MSNBC Grows Up, Realizes It's Smart to Be Liberal

MSNBC turns 15 today. No could have envisioned its journey when it launched as President Clinton sought reelection in the heat of '96. The concept of an editorial page on TV was not in the business plan.

Now, it is the business plan -- and network President Phil Griffin thinks MSNBC can author the most popular polemics in cable.

"I've been saying for a while, we're going after Fox News," he said in an NBC Universal-produced video, where he rattled off various time-period wins by MSNBC.

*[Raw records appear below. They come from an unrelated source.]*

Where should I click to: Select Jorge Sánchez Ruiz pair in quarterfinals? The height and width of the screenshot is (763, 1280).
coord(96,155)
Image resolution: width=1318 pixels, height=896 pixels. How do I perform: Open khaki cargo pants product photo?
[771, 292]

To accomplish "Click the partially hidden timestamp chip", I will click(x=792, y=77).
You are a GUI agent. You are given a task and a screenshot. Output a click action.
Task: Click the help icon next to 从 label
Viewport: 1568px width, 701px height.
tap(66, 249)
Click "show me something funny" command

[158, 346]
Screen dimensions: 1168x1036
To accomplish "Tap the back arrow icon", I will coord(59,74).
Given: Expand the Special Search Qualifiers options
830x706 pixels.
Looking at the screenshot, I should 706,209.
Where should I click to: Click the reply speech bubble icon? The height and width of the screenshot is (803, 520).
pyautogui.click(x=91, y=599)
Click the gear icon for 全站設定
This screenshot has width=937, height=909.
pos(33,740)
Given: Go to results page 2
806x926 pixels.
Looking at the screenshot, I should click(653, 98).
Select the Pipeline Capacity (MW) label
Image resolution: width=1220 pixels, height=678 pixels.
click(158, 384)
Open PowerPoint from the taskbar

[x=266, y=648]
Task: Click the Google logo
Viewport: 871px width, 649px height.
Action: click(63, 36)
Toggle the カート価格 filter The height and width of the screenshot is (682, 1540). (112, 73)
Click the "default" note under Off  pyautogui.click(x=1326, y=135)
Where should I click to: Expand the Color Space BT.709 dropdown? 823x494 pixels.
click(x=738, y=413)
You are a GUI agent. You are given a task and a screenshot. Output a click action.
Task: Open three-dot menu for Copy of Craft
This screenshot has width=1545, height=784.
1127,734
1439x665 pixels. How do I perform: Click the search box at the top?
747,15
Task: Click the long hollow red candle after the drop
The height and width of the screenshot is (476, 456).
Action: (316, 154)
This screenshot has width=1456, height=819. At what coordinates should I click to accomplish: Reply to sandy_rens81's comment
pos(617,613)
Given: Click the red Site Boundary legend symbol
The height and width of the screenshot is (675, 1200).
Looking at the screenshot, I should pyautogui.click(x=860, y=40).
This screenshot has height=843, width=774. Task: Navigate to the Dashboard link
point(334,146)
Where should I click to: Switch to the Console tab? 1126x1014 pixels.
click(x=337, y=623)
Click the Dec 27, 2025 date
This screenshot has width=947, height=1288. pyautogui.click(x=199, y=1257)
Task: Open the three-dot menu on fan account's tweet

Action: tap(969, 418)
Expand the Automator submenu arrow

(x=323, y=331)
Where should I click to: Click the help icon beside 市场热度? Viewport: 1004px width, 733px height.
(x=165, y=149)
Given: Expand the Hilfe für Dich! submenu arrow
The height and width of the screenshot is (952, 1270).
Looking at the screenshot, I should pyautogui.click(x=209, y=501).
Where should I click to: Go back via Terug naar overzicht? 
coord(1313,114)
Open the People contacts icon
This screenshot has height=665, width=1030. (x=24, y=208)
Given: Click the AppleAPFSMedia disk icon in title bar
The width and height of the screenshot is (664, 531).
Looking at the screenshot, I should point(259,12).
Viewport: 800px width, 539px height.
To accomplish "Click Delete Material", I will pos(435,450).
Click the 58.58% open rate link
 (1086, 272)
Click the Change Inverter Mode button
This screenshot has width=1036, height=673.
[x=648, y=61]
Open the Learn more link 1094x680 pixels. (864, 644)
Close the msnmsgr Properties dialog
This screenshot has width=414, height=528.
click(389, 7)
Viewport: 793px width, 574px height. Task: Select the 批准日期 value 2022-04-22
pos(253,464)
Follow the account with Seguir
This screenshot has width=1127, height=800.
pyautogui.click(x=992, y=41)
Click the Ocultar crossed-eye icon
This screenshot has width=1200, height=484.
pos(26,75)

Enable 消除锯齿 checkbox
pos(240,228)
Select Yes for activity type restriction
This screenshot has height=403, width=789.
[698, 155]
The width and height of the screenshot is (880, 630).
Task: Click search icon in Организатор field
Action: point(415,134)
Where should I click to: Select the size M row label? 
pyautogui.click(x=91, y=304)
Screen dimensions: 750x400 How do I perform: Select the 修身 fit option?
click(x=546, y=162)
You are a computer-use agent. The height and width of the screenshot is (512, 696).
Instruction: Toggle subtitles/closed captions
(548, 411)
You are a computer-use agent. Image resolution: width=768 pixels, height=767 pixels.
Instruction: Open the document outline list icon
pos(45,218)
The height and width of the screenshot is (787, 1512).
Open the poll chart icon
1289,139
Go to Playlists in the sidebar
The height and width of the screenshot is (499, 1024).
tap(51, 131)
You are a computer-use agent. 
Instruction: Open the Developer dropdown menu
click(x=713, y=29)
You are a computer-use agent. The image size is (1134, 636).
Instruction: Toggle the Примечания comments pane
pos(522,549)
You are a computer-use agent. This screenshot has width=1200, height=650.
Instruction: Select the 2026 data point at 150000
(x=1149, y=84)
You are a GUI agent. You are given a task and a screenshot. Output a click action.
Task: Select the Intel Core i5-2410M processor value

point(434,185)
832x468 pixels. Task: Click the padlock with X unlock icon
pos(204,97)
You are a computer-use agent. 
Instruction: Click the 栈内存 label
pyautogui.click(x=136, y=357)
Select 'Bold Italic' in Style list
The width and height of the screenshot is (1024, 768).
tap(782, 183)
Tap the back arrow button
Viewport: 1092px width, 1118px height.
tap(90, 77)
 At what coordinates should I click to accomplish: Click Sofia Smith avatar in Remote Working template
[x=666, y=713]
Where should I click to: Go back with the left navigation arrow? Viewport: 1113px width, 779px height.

Birthdays should bring some giddiness -- but Fox News will continue to dominate, at least for a while. Still, it bears revisiting some of MSNBC's evolution to appreciate how remarkable it is that it has even toppled CNN.

There's a saying that goes something like, "If you're 20 and not a liberal, you have no heart. And if you're 40 and not a conservative, you have no brain." MSNBC is an amalgam. At 15, it's liberal and has a brain.

When it debuted, Microsoft was a co-owner and there was some thought about creating an interactive news network -- as in, email us your thoughts and we'll talk about them. But soliciting opinions was rooted more in driving Web-TV convergence than stoking partisanship.



Some believed that the early MSNBC could mount a challenge to CNN with younger personalities and guests. Those people would have opinions, sure, but opinions wouldn't define the network.

It would be fair and balanced. That was how TV news had always been. In 1996, CNN was to news what ESPN is to sports now. And its dominance was rooted in reporting, not opinion.

Forget principles: Why would a network risk writing off a chunk of its audience by being identified with a point of view?

Further, any co-venture between Microsoft -- which was then the ESPN of technology -- and NBC News just wasn't going to be affiliated with one side of the political divide.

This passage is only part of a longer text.